However, several scoring systems, such as the Systemic Inflammatory Response Syndrome (SIRS) score, Bedside Index of Severity in Acute Pancreatitis (BISAP), Modified Marshall (MMF) scoring system, and Sequential Organ Failure Assessment (SOFA) score, have good predictive capabilities for disease severity (mild, moderately severe, and severe according to the revised Atlanta classification) and mortality; however, few, if any, tools work well in predicting ARDS in SAP patients using the available data.

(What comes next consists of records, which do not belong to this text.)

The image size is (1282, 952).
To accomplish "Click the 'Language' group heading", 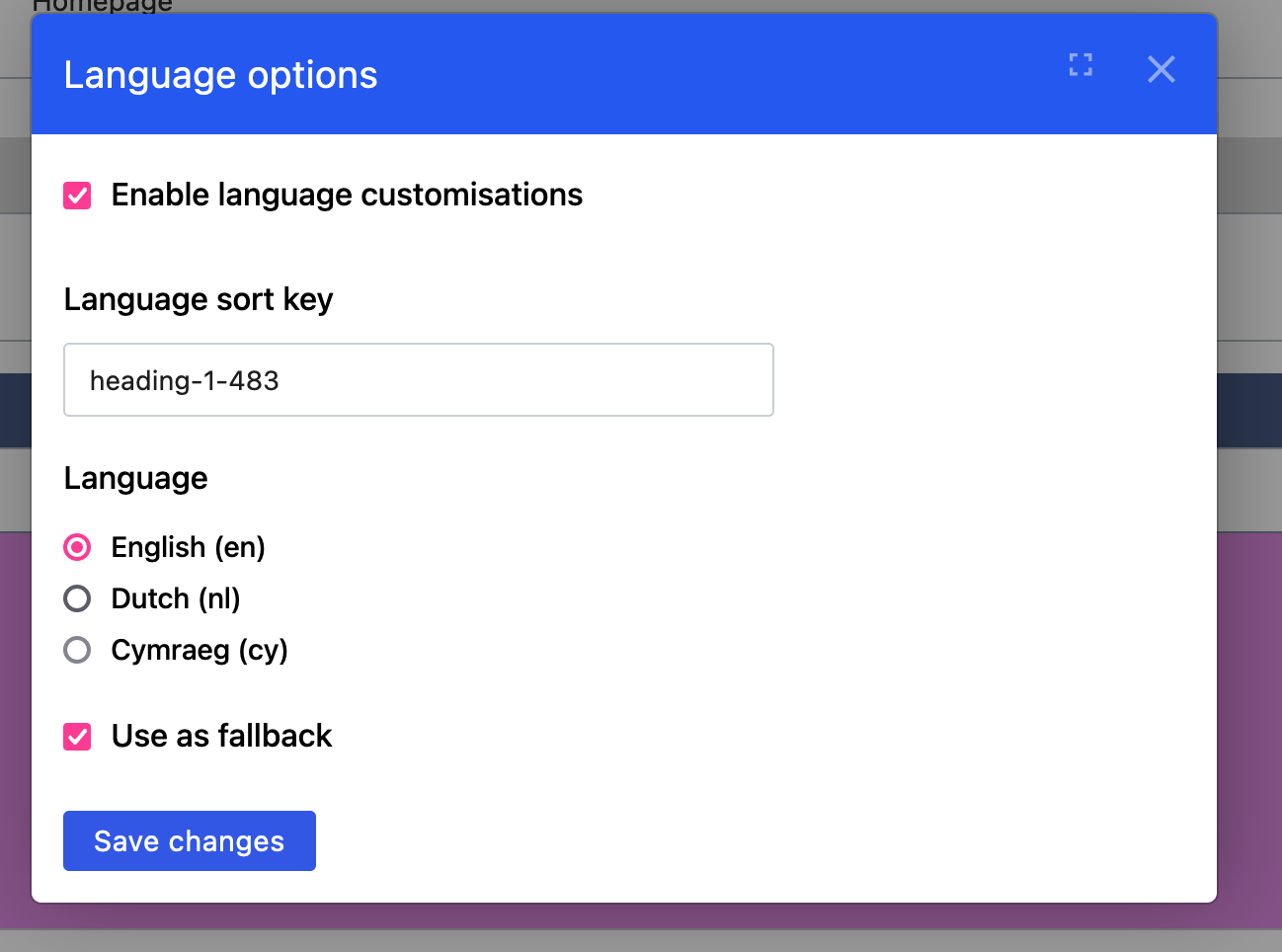I will click(136, 478).
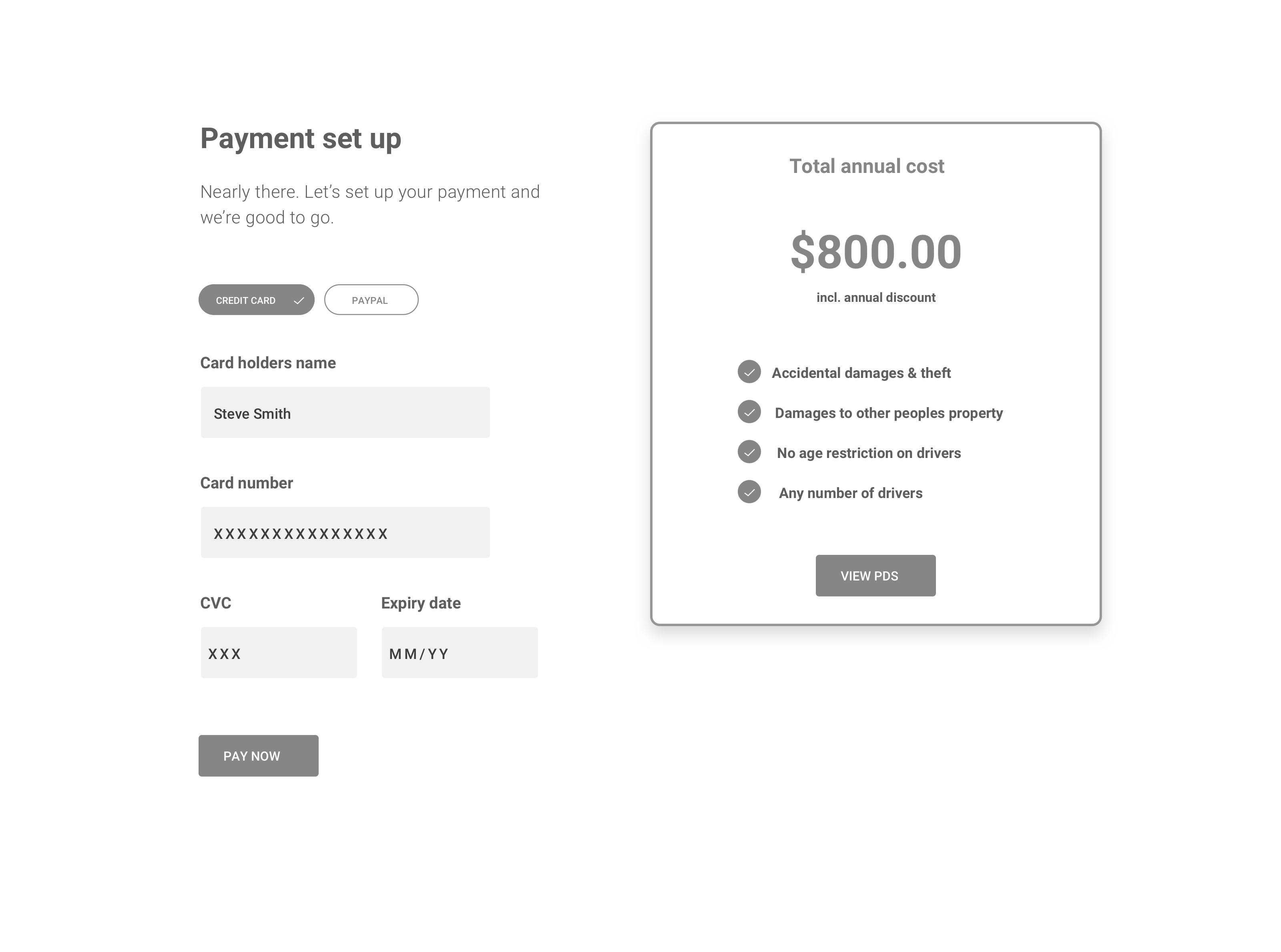The height and width of the screenshot is (952, 1281).
Task: Click the checkmark icon beside Any number of drivers
Action: (x=749, y=492)
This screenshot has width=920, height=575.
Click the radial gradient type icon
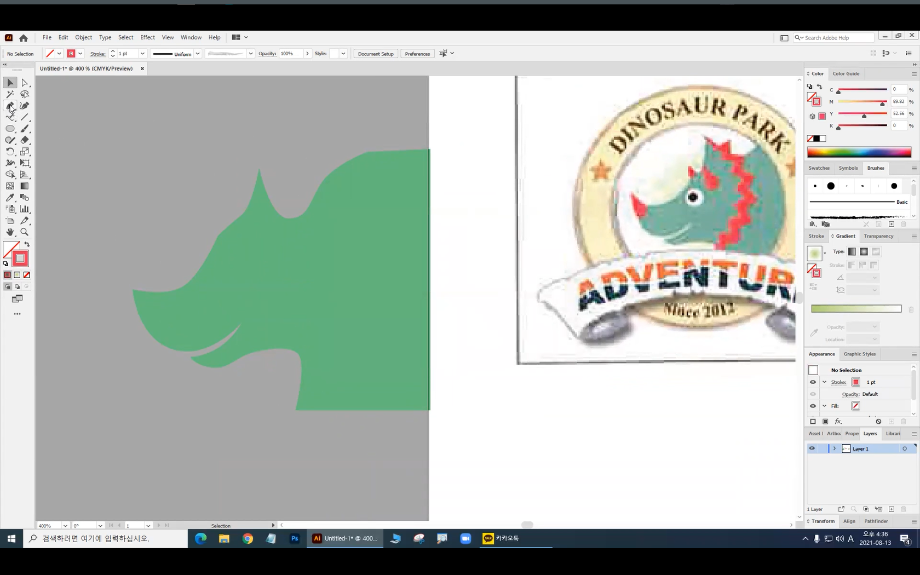(863, 251)
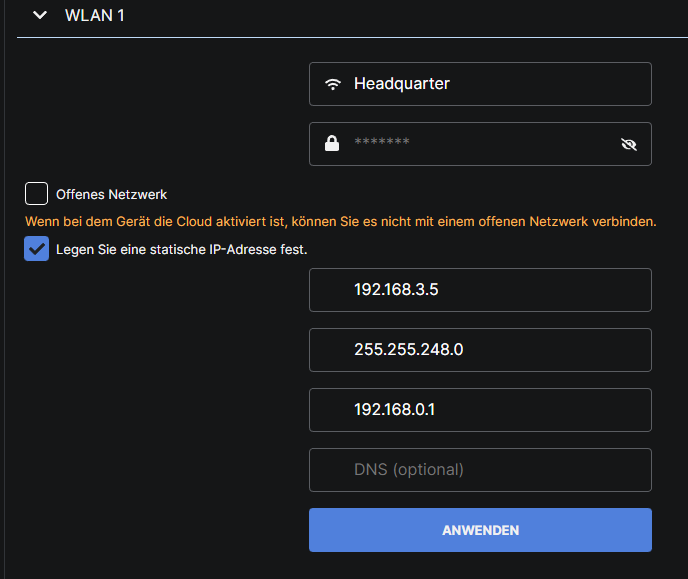Enable the Offenes Netzwerk checkbox
The height and width of the screenshot is (579, 688).
coord(37,194)
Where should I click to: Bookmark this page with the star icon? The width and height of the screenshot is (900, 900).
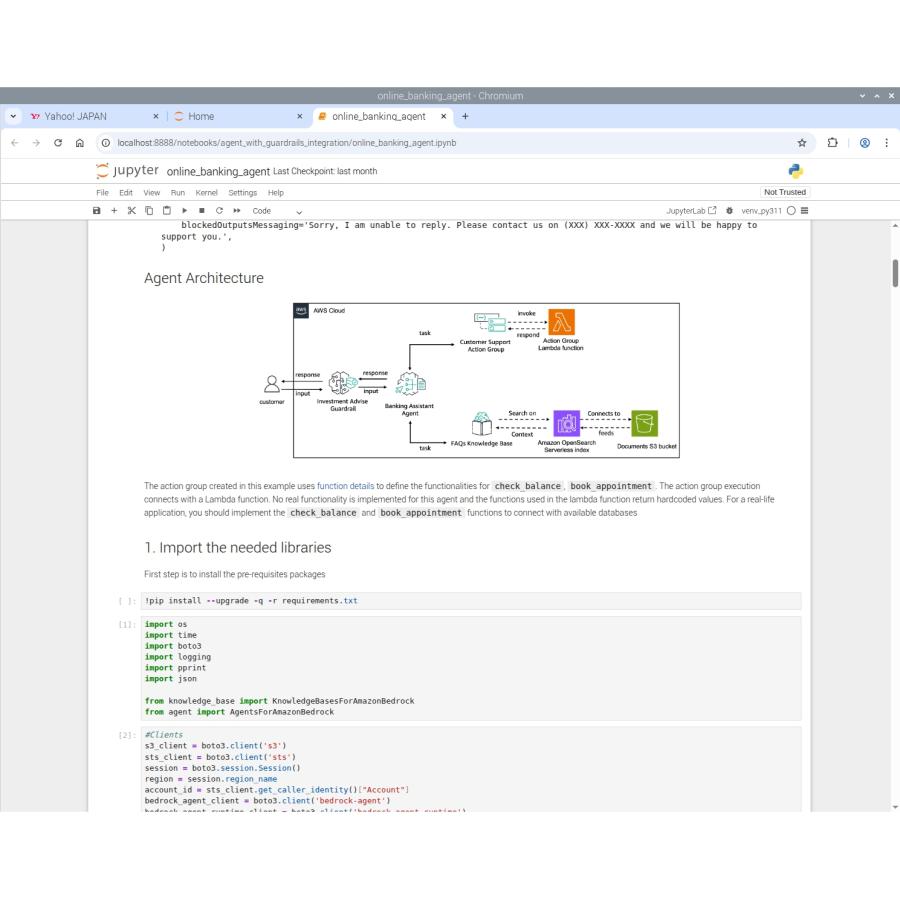[802, 143]
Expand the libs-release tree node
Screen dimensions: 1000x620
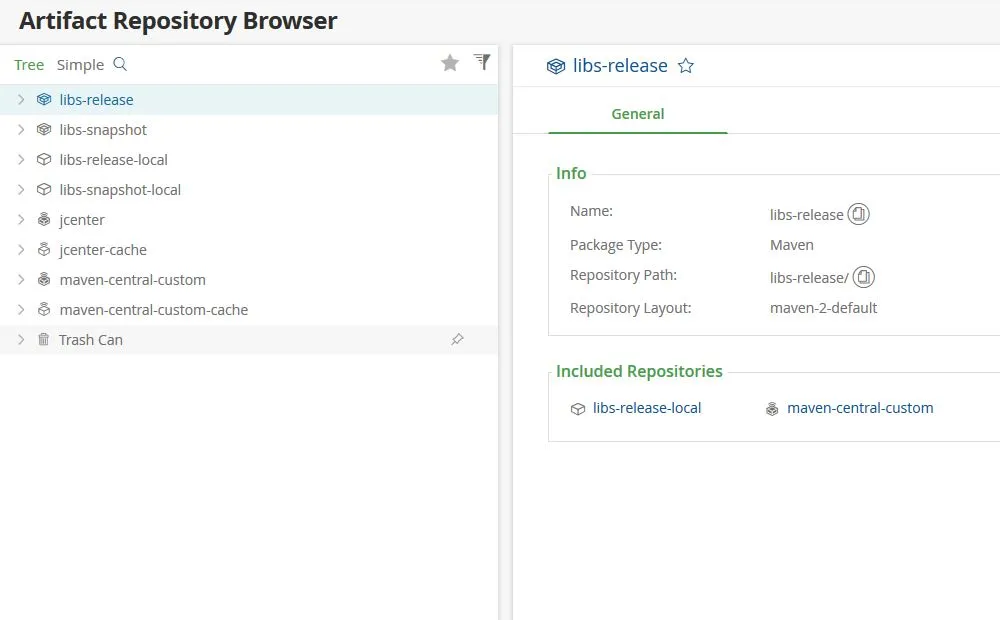(x=21, y=100)

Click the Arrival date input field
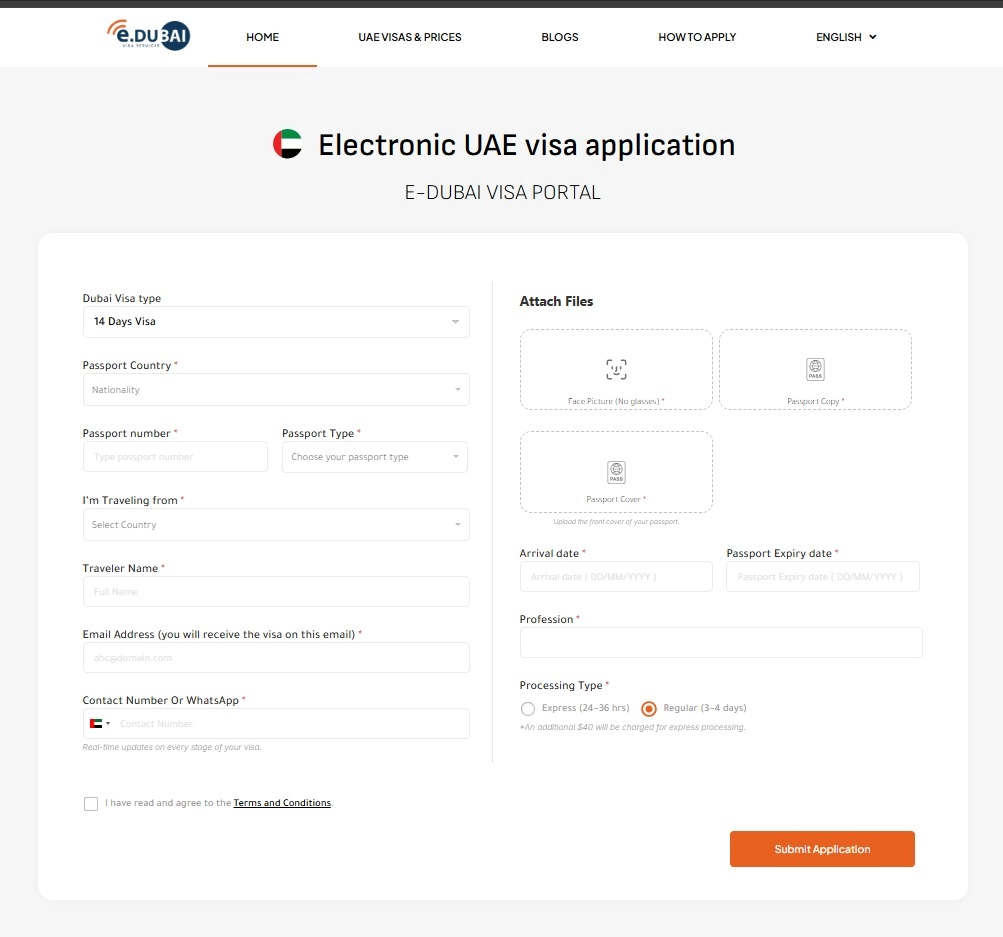616,577
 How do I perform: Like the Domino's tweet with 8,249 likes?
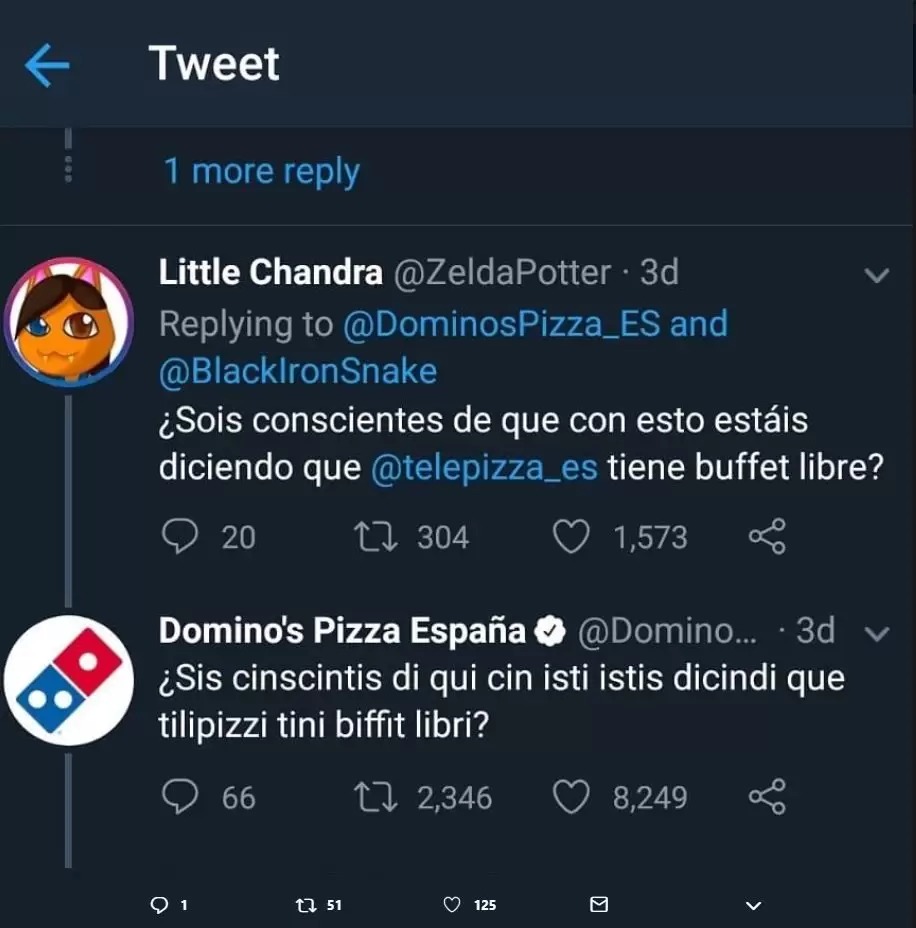pyautogui.click(x=571, y=797)
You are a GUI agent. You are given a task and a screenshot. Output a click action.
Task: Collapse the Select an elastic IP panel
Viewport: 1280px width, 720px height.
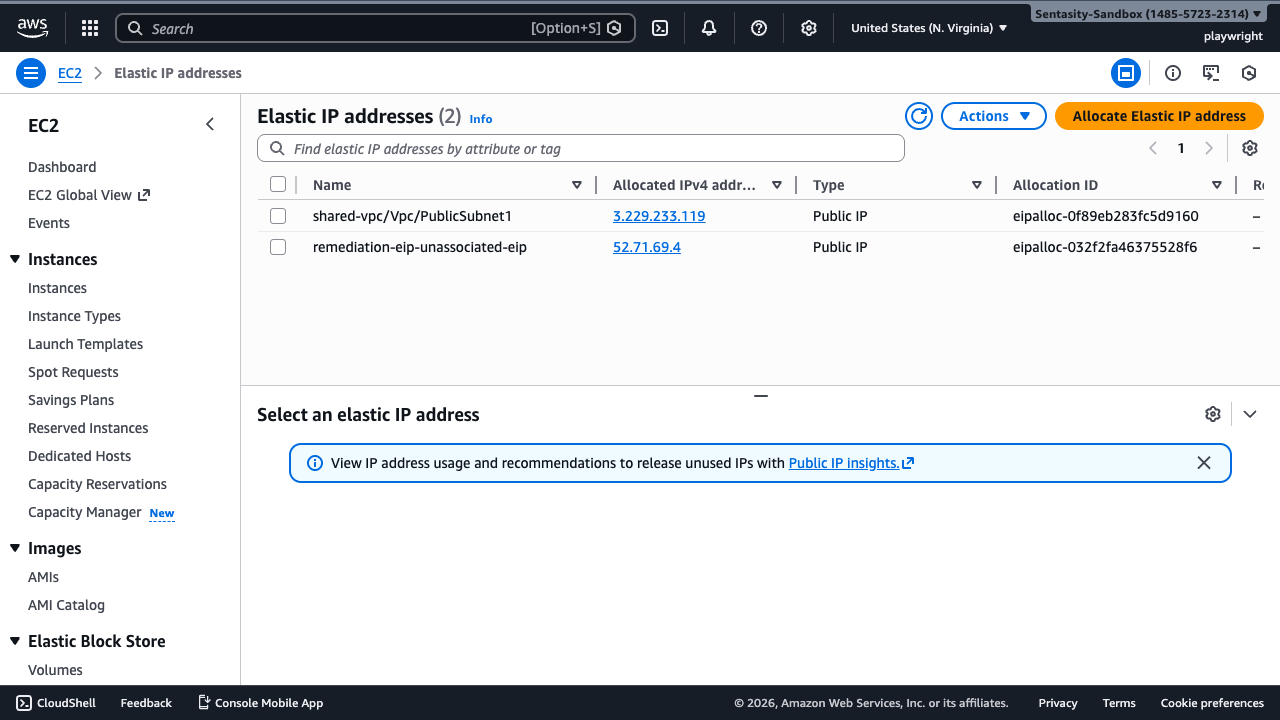pos(1249,413)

As such, through multivariable logistic regression analysis and the development of a nomogram model, we aimed to construct an efficient ARDS prediction model using baseline clinical characteristics that could help to screen for patients who are likely to develop ARDS among those with SAP.
Methods
Study design and participants
We retrospectively collected and analyzed the data from doctor-diagnosed SAP admitted to Department of Biliary-Pancreatic Surgery and Department of Gastroenterology and ICU in Xiangya Hospital of Central South University (Changsha, China) between April 2017 and May 2021. Information of the patients and clinical data were obtained from the institutional electronic medical records by three independent investigators using a spreadsheet (Excel, Microsoft Corporation, Redmond, WA, USA), followed by data anonymization. The study protocol was approved by the Ethics Commission of Xiangya Hospital of Central South University (No. 201912477), and requirements for written informed consent were waived because patient data and analysis were anonymized.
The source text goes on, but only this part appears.